**EXERCISE:** Once you find the line with "At what coordinates should I click to accomplish: Click the 添加" in the entries below, return exactly every line from it through the line with "is (729, 407).".

Extracted records:
--*--
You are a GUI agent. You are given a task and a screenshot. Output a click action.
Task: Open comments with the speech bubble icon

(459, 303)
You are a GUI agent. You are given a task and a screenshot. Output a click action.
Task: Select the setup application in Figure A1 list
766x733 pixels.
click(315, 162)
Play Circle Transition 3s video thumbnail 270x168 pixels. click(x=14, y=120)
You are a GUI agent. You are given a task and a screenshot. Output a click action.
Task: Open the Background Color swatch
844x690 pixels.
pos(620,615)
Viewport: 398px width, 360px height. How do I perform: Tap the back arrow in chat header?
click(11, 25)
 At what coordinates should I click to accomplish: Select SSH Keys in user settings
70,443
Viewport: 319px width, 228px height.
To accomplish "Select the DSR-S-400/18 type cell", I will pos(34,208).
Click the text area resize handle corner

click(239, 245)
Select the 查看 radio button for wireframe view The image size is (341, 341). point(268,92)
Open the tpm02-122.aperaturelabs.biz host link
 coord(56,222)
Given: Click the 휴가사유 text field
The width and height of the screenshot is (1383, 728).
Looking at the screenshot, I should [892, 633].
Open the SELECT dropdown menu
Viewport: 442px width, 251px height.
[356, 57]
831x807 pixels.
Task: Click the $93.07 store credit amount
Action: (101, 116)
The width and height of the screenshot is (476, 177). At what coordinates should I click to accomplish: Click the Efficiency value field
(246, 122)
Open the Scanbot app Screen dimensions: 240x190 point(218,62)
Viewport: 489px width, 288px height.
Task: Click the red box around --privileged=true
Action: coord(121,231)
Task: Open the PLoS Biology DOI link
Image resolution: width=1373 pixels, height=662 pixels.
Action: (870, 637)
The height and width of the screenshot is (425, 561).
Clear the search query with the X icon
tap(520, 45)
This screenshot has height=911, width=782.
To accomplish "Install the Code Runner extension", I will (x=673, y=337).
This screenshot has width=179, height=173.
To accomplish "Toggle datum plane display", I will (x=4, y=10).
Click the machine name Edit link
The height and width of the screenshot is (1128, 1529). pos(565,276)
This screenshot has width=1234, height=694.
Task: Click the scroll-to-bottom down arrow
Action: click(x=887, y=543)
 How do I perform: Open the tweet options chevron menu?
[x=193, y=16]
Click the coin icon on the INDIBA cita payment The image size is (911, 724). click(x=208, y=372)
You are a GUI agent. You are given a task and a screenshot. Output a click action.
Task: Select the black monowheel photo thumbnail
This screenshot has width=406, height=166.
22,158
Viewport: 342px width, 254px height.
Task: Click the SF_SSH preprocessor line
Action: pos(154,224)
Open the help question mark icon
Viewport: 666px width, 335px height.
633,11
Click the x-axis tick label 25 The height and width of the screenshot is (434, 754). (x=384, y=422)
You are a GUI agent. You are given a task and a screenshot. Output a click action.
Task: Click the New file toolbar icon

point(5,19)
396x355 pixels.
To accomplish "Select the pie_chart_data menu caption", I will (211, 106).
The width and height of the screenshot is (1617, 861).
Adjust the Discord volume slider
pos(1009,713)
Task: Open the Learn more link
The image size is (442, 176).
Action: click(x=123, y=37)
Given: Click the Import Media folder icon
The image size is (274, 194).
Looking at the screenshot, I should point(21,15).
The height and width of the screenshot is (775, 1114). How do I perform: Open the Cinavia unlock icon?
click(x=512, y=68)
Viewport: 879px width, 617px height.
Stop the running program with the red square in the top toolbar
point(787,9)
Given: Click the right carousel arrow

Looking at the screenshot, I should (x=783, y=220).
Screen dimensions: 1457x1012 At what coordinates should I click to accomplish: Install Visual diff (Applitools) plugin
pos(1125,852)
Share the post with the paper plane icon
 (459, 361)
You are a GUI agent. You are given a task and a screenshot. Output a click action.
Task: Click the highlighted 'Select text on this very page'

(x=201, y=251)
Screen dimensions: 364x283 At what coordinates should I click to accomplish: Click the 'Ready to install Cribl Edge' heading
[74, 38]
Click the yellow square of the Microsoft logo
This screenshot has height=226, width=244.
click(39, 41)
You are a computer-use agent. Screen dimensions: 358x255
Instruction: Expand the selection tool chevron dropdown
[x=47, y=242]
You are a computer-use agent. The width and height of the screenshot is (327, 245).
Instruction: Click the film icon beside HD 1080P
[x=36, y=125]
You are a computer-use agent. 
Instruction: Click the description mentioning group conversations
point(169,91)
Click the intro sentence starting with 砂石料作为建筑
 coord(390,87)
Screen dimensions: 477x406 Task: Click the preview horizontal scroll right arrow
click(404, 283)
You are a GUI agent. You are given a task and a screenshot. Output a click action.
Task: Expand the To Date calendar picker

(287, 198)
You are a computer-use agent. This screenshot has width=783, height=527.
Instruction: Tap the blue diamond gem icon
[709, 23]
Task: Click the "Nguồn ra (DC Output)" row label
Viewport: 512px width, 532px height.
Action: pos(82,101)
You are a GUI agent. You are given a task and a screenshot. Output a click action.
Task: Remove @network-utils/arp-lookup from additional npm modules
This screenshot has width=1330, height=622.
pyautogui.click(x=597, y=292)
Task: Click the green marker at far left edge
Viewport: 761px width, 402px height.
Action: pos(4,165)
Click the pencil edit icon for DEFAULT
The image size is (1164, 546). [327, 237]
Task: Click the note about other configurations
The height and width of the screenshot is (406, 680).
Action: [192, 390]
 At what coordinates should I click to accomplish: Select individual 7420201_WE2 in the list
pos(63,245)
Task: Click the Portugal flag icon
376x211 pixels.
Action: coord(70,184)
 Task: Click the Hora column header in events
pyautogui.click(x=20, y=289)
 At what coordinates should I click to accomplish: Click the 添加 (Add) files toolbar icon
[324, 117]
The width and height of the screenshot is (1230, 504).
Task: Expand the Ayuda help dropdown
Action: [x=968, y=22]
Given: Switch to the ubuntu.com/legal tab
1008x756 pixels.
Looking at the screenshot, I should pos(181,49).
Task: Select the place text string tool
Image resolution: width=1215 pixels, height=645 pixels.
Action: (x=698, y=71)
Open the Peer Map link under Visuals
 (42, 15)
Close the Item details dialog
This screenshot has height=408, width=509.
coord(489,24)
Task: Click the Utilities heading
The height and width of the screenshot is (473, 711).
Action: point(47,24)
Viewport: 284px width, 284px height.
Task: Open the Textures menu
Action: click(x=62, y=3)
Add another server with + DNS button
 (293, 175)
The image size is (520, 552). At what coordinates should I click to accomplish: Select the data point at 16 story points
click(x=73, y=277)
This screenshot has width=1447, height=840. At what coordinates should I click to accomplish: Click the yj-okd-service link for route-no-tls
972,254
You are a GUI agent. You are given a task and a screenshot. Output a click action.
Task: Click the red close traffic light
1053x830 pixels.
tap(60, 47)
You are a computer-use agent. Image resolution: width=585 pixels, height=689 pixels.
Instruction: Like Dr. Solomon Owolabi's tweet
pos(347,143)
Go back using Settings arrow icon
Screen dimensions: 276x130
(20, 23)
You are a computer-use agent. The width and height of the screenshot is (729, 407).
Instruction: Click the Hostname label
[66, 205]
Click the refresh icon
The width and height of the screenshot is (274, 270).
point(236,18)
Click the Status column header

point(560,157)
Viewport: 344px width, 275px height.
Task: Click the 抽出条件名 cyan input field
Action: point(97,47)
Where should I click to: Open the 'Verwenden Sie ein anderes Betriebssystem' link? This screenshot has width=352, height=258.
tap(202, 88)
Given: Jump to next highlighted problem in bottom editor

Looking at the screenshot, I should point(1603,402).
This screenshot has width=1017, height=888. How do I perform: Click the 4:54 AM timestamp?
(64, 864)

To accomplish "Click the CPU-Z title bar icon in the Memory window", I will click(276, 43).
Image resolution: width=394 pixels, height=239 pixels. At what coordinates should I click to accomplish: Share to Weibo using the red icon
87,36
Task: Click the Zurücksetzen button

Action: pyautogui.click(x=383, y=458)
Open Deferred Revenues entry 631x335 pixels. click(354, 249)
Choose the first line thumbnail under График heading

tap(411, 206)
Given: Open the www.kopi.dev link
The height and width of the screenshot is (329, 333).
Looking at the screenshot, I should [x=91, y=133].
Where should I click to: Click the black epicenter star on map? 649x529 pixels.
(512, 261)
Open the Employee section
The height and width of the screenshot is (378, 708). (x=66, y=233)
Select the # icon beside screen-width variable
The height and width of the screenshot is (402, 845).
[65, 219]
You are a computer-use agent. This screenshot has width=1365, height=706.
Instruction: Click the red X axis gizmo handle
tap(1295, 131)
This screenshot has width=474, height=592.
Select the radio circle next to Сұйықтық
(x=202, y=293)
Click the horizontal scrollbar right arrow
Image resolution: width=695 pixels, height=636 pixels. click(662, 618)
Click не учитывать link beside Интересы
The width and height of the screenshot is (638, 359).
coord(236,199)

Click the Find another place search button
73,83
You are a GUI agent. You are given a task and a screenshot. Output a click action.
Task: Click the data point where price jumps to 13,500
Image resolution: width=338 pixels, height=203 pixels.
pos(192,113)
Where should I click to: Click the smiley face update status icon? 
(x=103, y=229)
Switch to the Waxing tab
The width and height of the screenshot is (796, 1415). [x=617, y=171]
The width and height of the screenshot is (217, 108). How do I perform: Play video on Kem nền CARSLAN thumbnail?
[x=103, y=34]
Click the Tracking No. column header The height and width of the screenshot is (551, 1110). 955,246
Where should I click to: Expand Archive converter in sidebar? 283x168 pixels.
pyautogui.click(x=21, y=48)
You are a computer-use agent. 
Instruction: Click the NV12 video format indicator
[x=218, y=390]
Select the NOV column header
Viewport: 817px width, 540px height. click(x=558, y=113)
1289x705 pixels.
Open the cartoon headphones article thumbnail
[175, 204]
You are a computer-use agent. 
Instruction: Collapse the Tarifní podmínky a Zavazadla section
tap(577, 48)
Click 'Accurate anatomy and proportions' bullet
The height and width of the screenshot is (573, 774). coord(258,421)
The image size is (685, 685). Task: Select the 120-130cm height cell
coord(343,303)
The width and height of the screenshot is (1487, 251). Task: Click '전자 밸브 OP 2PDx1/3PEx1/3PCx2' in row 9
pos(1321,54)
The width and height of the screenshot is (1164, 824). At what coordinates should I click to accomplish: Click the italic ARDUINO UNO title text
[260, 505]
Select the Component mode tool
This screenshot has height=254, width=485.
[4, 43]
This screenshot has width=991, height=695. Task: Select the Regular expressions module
--*--
**EXERCISE SOLUTION:**
 At what coordinates should I click to accomplish: Click the 添加 (Add) files toolbar icon
[324, 117]
The width and height of the screenshot is (1230, 504).
Task: Expand the Ayuda help dropdown
Action: [x=968, y=22]
Given: Switch to the ubuntu.com/legal tab
1008x756 pixels.
Looking at the screenshot, I should pos(181,49).
Task: Select the place text string tool
Image resolution: width=1215 pixels, height=645 pixels.
Action: (x=698, y=71)
Open the Peer Map link under Visuals
 (42, 15)
Close the Item details dialog
This screenshot has height=408, width=509.
coord(489,24)
Task: Click the Utilities heading
The height and width of the screenshot is (473, 711).
Action: point(47,24)
Viewport: 284px width, 284px height.
Task: Open the Textures menu
Action: click(x=62, y=3)
Add another server with + DNS button
 (293, 175)
The image size is (520, 552). At what coordinates should I click to accomplish: Select the data point at 16 story points
click(x=73, y=277)
This screenshot has width=1447, height=840. At what coordinates should I click to accomplish: Click the yj-okd-service link for route-no-tls
972,254
You are a GUI agent. You are given a task and a screenshot. Output a click action.
Task: Click the red close traffic light
1053x830 pixels.
tap(60, 47)
You are a computer-use agent. Image resolution: width=585 pixels, height=689 pixels.
Instruction: Like Dr. Solomon Owolabi's tweet
pos(347,143)
Go back using Settings arrow icon
Screen dimensions: 276x130
(20, 23)
You are a computer-use agent. The width and height of the screenshot is (729, 407).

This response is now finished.